2-2. 嘘をつく商人(2)
「お願いします! お金を返してください! 娘の結婚資金なんです!」
「大丈夫じゃ案ずるでない。主の買うた壺の魔力はようよう満ちてきておる。あと一週間もすればかならず大金が舞い込むじゃろうて」
「そう言ってもう一ヶ月ですよ!? あ、あなたやっぱり騙してたんじゃないですか!?」
ドン、とテーブルに何かが叩きつけられる音と共に、痛々しい懇願が広い店内に響き渡った。
待ち構えていたものが来た、とヤマは身構える。少し離れた席では、ご婦人方に愛でられ眠りこけていたナオが、突然の大声にびくっと身を震わせた。
「くっくっ、騙すなどと人聞きの悪い。儂は人を騙したことなど一度もない誠実な正直者じゃよ?」
その言葉に、その嘘に、間違いなく標的が見つかったとヤマは息を呑む。この終わりの見えない張り込みも無駄ではなかったのだと。
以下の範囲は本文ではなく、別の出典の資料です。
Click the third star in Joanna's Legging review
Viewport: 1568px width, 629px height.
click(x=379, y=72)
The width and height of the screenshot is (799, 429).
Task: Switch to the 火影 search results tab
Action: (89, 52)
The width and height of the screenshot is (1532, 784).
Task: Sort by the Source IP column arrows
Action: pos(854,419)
……が、そもそもヤマはどこにいるのか? ゆったりした奥行きのある室内に配置された、金の刺繍の目立つ豪奢なソファ。そこに腰掛けて談話を交わす、やはり高価そうなドレスやスーツに身を包んだ人々。(きっと金に困ったことなんて一度もない連中だろうな)とヤマは内心当たりをつける。しかしそれも当然のこと。ここは上流階級が集まり交流するいわゆるサロンの一つなのだから。
ではなぜヤマはサロンなどに入り浸っているのか? ヒルダの期待に応えるのを諦め、元王女のヒモとして生きることに決めたのか?
無論そうではない。ことの発端は今より一週間前に遡る。昨日でも一ヶ月前でもなく、今日からきっちり七日前のことだ。
あの日、あの「価値燃やし」の老店主によって軍資金を得た後。いつのまにか拠点となりつつある廃墟にて、ヤマとヒルダ(とナオ)は今後の作戦会議を開いていた。
「最大の問題は」
と指を伸ばすヒルダ。
「どうやって嘘付きを見つけるかってことよね」
「自分から嘘付きですって宣伝して回るやつもいないしな」
「ええ。でも、どんなことにも例外はあるわ」
「嘘付きですって宣伝する奴がいるってことか?」
「限定的な状況だけどね。ヤマ、あなたが嘘をつくとしたら、それはどんな時?」
「嘘なんてつかねえからな……強いて言えば相手が嘘をついた時だな。その時は俺も嘘で対抗するかもしれん」
ヒルダがため息を吐き出す。
「あのね……もうちょっと悪人の気持ちにならないと! はぁ。悪人が嘘をつくのは相手が嘘を見抜けない時よ。連中って賢者の前では借りてきた猫みたいに大人しいものだわ」
「ああ、確かに。俺も嘘を見抜けないから騙された」
「そういうこと。だからね、ヤマ。私たちは嘘付きを探すんじゃなくって、嘘付きに騙されそうな人たちを探すのよ。彼らを見張っていたらきっと獲物が引っかかるわ」
「なるほどな。だとすると狙い目は……ええと……」
「……ヤマってほんとに悪巧みが下手ね。王宮でいろいろ見てきたけど、騙されやすい人は"中途半端なお金持ち"よ。有り余るほどお金がある貴族は余裕があるから騙されない。逆にお金がなさすぎる人は騙されることさえできないでしょ」
「ヒルダは人間ってもんが良くわかってるんだな……」
自分がいかにボーっとしているかということだ。ヤマはもう少し他人のことを考えてみよう、と心に決めた。
「こんなことわかっても嬉しくないけどね」
諦めるように彼女は笑い、続けた。
「で、中途半端なお金持ちはどこにいるかだけど、彼らはいつでも上流階級と知り合いになることばかり考えてる。つまりお金持ちの集まるサロンとかカフェ……あたるなら、その辺かしらね。いくつか場所を知ってるから、手分けして張り込みましょう」
……そうしてヤマはこのサロンにいる。二人の期待とは裏腹に、この一週間ヤマはひたすら金持ち達の間で惨めな思いをするだけだった。たった一杯の紅茶だけでも、ヒルダが形見を燃やしてまで作った軍資金が飛ぶように消えていった。
しかしそれも今日までだ、とヤマは気を引き締め、耳をすました――。